Copy the following lines word for word, from the start of the records through the line that contains "coordinates (243, 283).", including both ends.

---- ENTRIES SHOWN

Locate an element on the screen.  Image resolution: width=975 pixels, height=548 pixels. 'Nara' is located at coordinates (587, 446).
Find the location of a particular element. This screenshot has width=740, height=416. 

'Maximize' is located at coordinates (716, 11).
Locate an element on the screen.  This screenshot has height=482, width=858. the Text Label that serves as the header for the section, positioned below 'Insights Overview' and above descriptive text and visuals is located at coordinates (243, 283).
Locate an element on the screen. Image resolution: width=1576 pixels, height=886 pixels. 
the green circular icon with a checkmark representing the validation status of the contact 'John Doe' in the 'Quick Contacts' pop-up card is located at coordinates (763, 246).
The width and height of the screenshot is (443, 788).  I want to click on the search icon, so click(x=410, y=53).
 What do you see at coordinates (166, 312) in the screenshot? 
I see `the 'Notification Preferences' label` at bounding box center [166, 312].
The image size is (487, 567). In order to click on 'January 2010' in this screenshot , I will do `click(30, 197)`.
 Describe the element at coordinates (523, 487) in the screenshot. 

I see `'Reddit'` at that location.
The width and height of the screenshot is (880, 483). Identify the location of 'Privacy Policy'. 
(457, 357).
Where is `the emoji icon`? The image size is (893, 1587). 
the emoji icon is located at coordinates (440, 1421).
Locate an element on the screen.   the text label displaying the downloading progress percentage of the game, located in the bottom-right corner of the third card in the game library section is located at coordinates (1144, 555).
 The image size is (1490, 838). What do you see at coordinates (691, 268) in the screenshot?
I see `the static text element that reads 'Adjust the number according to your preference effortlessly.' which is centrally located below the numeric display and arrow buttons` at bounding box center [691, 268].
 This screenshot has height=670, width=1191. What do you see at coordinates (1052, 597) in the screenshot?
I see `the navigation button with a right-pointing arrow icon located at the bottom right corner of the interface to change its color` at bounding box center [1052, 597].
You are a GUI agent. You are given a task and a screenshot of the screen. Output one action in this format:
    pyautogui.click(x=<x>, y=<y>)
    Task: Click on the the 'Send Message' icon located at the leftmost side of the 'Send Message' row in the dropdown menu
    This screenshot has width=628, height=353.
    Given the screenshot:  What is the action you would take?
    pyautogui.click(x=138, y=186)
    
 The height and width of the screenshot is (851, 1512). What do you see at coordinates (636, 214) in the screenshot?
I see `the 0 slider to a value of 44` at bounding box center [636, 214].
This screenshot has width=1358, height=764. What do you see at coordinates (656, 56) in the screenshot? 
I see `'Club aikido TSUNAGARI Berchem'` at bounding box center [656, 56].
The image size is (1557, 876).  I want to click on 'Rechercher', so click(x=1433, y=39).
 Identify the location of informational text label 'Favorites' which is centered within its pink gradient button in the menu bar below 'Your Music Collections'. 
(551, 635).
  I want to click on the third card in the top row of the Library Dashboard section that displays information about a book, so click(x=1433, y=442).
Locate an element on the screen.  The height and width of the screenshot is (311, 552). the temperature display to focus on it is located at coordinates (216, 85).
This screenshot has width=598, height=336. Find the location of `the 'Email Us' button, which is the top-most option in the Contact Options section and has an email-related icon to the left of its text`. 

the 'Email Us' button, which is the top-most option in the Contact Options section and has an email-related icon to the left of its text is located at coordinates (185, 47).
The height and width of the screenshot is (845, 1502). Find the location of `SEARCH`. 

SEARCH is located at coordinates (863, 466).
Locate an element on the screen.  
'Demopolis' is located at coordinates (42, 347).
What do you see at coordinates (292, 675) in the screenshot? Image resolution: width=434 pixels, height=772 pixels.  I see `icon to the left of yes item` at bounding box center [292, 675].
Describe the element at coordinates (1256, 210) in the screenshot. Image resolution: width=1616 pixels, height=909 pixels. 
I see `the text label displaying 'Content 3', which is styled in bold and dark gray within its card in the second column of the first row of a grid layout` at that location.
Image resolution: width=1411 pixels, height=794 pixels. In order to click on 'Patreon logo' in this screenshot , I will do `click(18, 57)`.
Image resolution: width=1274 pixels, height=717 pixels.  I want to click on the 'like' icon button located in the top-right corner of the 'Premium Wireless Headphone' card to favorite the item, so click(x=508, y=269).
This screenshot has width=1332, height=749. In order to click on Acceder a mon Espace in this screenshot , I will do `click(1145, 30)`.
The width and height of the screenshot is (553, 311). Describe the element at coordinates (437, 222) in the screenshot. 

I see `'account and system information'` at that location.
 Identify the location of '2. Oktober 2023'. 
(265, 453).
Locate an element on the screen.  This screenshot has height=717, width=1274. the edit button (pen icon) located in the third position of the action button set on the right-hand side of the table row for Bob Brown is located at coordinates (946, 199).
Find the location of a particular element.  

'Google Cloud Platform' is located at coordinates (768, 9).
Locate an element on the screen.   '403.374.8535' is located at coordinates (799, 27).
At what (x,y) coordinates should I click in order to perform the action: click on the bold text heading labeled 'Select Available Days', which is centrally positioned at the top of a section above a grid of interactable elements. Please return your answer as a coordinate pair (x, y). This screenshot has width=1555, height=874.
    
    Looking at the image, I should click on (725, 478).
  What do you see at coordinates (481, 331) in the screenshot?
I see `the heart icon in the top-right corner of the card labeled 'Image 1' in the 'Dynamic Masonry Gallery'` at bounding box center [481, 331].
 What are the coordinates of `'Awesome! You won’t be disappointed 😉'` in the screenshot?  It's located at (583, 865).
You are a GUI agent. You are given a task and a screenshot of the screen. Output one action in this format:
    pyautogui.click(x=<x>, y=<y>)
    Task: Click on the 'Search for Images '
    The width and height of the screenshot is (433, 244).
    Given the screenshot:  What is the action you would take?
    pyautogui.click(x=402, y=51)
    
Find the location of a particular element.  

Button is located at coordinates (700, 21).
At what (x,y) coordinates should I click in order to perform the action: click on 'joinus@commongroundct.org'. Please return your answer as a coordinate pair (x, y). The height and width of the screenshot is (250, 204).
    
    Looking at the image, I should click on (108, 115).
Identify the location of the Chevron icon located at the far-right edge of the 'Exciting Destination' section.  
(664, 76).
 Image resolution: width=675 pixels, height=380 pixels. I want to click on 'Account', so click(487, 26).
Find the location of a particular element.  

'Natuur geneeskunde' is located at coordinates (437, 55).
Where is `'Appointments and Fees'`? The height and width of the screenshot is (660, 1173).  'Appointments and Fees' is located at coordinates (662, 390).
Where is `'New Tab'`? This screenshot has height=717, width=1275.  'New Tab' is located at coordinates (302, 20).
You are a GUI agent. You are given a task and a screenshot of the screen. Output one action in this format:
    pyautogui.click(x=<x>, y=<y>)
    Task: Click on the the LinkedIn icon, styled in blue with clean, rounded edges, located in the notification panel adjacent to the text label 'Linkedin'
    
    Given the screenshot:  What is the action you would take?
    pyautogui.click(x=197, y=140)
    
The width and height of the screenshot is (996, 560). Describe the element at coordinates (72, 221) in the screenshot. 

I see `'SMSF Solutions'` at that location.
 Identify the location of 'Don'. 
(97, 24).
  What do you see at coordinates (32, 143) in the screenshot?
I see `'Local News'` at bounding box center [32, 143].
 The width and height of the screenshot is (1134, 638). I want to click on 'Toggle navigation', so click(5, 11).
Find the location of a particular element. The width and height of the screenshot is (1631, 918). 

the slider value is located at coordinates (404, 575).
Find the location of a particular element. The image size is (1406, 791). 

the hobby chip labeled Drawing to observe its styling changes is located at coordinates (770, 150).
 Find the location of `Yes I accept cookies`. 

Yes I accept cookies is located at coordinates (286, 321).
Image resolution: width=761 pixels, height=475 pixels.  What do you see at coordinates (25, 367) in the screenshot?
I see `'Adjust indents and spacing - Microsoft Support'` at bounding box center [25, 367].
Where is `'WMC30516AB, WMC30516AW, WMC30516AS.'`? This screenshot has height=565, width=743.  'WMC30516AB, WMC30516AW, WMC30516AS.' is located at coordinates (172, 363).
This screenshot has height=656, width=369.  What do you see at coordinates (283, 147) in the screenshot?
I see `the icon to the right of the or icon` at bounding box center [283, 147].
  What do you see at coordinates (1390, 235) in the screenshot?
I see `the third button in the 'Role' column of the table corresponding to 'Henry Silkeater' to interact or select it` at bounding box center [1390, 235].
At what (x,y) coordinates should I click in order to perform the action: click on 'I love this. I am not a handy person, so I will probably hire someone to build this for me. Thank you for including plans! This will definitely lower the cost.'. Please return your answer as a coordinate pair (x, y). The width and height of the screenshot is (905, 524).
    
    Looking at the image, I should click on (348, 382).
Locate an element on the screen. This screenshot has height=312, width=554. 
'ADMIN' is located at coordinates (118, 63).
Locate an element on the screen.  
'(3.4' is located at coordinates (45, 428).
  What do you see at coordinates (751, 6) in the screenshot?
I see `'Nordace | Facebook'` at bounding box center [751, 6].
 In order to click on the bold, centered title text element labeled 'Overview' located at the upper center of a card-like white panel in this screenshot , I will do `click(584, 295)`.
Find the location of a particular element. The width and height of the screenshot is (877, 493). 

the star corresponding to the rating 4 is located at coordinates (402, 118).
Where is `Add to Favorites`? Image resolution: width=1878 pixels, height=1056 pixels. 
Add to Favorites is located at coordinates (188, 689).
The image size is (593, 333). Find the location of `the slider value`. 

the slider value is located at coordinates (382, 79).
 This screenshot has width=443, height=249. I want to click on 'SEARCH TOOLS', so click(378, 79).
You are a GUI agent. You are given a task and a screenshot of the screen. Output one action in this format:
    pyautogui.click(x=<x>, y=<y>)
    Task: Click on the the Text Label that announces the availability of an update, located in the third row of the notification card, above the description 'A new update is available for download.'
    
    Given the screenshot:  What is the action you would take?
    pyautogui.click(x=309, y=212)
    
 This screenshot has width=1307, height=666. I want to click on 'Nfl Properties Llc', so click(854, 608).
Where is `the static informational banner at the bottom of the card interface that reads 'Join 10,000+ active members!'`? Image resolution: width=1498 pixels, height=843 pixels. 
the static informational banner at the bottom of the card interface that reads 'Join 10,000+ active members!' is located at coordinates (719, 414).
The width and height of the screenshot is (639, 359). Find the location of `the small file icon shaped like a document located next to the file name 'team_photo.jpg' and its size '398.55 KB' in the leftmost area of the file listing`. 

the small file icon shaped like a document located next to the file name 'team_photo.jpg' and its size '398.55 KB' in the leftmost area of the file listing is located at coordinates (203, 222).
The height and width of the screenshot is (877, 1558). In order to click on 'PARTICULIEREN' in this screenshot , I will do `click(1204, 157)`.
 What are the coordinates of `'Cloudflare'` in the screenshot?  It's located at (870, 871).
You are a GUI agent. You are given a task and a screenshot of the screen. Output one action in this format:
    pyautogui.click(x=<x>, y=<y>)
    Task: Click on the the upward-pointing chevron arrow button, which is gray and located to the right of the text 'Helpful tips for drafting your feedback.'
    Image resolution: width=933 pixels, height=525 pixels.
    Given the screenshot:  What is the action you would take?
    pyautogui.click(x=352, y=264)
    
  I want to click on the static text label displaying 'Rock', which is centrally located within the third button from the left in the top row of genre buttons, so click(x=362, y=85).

--------

*SOLUTION*
Locate an element on the screen.  Image resolution: width=975 pixels, height=548 pixels. 'Nara' is located at coordinates (587, 446).
Find the location of a particular element. This screenshot has width=740, height=416. 

'Maximize' is located at coordinates (716, 11).
Locate an element on the screen.  This screenshot has height=482, width=858. the Text Label that serves as the header for the section, positioned below 'Insights Overview' and above descriptive text and visuals is located at coordinates (243, 283).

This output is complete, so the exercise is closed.